> Task brief
Would you repeat each of the lines below exactly?

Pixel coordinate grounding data
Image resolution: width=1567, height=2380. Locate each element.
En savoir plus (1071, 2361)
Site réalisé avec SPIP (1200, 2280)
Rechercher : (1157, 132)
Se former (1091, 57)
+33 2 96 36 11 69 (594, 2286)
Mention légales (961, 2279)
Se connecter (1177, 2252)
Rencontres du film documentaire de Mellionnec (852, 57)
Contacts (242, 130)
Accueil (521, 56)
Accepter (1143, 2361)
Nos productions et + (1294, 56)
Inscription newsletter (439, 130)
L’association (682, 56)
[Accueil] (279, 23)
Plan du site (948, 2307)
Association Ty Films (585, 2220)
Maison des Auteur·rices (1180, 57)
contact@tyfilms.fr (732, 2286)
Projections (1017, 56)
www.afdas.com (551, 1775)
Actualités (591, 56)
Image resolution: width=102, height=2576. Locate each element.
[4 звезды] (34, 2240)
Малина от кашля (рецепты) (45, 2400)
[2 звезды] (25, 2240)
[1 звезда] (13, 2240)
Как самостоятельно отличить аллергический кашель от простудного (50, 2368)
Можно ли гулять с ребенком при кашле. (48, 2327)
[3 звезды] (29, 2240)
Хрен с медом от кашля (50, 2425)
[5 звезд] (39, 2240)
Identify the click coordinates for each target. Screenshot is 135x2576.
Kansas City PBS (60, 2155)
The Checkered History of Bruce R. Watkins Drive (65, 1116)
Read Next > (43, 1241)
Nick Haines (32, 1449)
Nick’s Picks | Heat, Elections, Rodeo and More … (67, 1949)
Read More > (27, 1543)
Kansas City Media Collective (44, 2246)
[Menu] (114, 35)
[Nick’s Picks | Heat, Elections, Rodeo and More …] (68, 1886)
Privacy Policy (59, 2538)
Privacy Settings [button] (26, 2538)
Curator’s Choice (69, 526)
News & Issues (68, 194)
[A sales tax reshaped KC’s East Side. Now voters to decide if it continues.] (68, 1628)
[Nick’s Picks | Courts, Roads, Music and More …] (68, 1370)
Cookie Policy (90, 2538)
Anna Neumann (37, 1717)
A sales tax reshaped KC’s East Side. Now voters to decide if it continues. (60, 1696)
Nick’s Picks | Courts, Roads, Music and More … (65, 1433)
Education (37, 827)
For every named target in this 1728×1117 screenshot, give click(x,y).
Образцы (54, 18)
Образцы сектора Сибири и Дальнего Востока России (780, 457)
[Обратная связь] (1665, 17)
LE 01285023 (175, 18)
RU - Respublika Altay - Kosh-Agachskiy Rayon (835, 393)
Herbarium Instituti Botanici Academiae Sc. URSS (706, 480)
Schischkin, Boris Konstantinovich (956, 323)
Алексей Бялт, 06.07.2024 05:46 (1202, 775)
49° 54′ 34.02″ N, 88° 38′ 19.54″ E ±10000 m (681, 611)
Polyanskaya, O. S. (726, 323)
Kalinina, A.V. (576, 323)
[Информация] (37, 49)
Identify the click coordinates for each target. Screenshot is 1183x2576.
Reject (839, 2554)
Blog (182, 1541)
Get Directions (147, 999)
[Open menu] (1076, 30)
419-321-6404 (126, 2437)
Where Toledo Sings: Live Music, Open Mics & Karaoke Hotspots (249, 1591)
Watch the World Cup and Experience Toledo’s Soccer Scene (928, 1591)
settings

> Answer section
Image resolution: width=1567, height=2380. Locate each element.
En savoir plus (1071, 2361)
Site réalisé avec SPIP (1200, 2280)
Rechercher : (1157, 132)
Se former (1091, 57)
+33 2 96 36 11 69 (594, 2286)
Mention légales (961, 2279)
Se connecter (1177, 2252)
Rencontres du film documentaire de Mellionnec (852, 57)
Contacts (242, 130)
Accueil (521, 56)
Accepter (1143, 2361)
Nos productions et + (1294, 56)
Inscription newsletter (439, 130)
L’association (682, 56)
[Accueil] (279, 23)
Plan du site (948, 2307)
Association Ty Films (585, 2220)
Maison des Auteur·rices (1180, 57)
contact@tyfilms.fr (732, 2286)
Projections (1017, 56)
www.afdas.com (551, 1775)
Actualités (591, 56)
Image resolution: width=102, height=2576. Locate each element.
[4 звезды] (34, 2240)
Малина от кашля (рецепты) (45, 2400)
[2 звезды] (25, 2240)
[1 звезда] (13, 2240)
Как самостоятельно отличить аллергический кашель от простудного (50, 2368)
Можно ли гулять с ребенком при кашле. (48, 2327)
[3 звезды] (29, 2240)
Хрен с медом от кашля (50, 2425)
[5 звезд] (39, 2240)
Identify the click coordinates for each target. Screenshot is 135x2576.
Kansas City PBS (60, 2155)
The Checkered History of Bruce R. Watkins Drive (65, 1116)
Read Next > (43, 1241)
Nick Haines (32, 1449)
Nick’s Picks | Heat, Elections, Rodeo and More … (67, 1949)
Read More > (27, 1543)
Kansas City Media Collective (44, 2246)
[Menu] (114, 35)
[Nick’s Picks | Heat, Elections, Rodeo and More …] (68, 1886)
Privacy Policy (59, 2538)
Privacy Settings [button] (26, 2538)
Curator’s Choice (69, 526)
News & Issues (68, 194)
[A sales tax reshaped KC’s East Side. Now voters to decide if it continues.] (68, 1628)
[Nick’s Picks | Courts, Roads, Music and More …] (68, 1370)
Cookie Policy (90, 2538)
Anna Neumann (37, 1717)
A sales tax reshaped KC’s East Side. Now voters to decide if it continues. (60, 1696)
Nick’s Picks | Courts, Roads, Music and More … (65, 1433)
Education (37, 827)
For every named target in this 1728×1117 screenshot, give click(x,y).
Образцы (54, 18)
Образцы сектора Сибири и Дальнего Востока России (780, 457)
[Обратная связь] (1665, 17)
LE 01285023 (175, 18)
RU - Respublika Altay - Kosh-Agachskiy Rayon (835, 393)
Herbarium Instituti Botanici Academiae Sc. URSS (706, 480)
Schischkin, Boris Konstantinovich (956, 323)
Алексей Бялт, 06.07.2024 05:46 (1202, 775)
49° 54′ 34.02″ N, 88° 38′ 19.54″ E ±10000 m (681, 611)
Polyanskaya, O. S. (726, 323)
Kalinina, A.V. (576, 323)
[Информация] (37, 49)
Identify the click coordinates for each target. Screenshot is 1183x2576.
Reject (839, 2554)
Blog (182, 1541)
Get Directions (147, 999)
[Open menu] (1076, 30)
419-321-6404 (126, 2437)
Where Toledo Sings: Live Music, Open Mics & Karaoke Hotspots (249, 1591)
Watch the World Cup and Experience Toledo’s Soccer Scene (928, 1591)
settings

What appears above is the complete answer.